> WORK REQUEST
The response should be a faithful copy of every record, with nothing left out.

[[ LISTED RECORDS, beginning ]]

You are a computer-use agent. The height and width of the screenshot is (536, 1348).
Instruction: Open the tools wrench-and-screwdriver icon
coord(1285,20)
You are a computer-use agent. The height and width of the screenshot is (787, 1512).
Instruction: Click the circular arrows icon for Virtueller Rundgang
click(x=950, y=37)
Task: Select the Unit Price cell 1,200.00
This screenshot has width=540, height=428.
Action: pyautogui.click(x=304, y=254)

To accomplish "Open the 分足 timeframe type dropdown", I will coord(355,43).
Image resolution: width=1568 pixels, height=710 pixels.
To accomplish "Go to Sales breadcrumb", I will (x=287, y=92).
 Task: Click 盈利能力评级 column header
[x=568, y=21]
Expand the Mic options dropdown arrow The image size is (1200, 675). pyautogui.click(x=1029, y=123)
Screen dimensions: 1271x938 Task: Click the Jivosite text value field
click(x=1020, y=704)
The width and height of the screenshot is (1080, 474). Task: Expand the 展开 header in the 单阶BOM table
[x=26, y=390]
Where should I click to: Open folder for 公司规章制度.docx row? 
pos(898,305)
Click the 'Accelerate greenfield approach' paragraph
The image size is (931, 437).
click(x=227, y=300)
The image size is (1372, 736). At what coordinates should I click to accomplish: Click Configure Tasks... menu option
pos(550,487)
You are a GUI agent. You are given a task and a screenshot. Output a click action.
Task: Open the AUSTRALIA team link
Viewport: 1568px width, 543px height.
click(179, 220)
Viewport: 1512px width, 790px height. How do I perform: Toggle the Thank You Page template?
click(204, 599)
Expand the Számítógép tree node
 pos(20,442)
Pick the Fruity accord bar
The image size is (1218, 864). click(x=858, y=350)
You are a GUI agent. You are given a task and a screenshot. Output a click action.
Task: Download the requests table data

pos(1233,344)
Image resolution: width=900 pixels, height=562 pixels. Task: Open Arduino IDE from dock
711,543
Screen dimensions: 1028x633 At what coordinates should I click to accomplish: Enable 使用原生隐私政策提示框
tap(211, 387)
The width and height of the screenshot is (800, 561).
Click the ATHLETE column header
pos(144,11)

[[ LISTED RECORDS, end ]]

> ANSWER TO THIS PROBLEM
You are a computer-use agent. The height and width of the screenshot is (536, 1348).
Instruction: Open the tools wrench-and-screwdriver icon
coord(1285,20)
You are a computer-use agent. The height and width of the screenshot is (787, 1512).
Instruction: Click the circular arrows icon for Virtueller Rundgang
click(x=950, y=37)
Task: Select the Unit Price cell 1,200.00
This screenshot has width=540, height=428.
Action: pyautogui.click(x=304, y=254)

To accomplish "Open the 分足 timeframe type dropdown", I will coord(355,43).
Image resolution: width=1568 pixels, height=710 pixels.
To accomplish "Go to Sales breadcrumb", I will (x=287, y=92).
 Task: Click 盈利能力评级 column header
[x=568, y=21]
Expand the Mic options dropdown arrow The image size is (1200, 675). pyautogui.click(x=1029, y=123)
Screen dimensions: 1271x938 Task: Click the Jivosite text value field
click(x=1020, y=704)
The width and height of the screenshot is (1080, 474). Task: Expand the 展开 header in the 单阶BOM table
[x=26, y=390]
Where should I click to: Open folder for 公司规章制度.docx row? 
pos(898,305)
Click the 'Accelerate greenfield approach' paragraph
The image size is (931, 437).
click(x=227, y=300)
The image size is (1372, 736). At what coordinates should I click to accomplish: Click Configure Tasks... menu option
pos(550,487)
You are a GUI agent. You are given a task and a screenshot. Output a click action.
Task: Open the AUSTRALIA team link
Viewport: 1568px width, 543px height.
click(179, 220)
Viewport: 1512px width, 790px height. How do I perform: Toggle the Thank You Page template?
click(204, 599)
Expand the Számítógép tree node
 pos(20,442)
Pick the Fruity accord bar
The image size is (1218, 864). click(x=858, y=350)
You are a GUI agent. You are given a task and a screenshot. Output a click action.
Task: Download the requests table data

pos(1233,344)
Image resolution: width=900 pixels, height=562 pixels. Task: Open Arduino IDE from dock
711,543
Screen dimensions: 1028x633 At what coordinates should I click to accomplish: Enable 使用原生隐私政策提示框
tap(211, 387)
The width and height of the screenshot is (800, 561).
Click the ATHLETE column header
pos(144,11)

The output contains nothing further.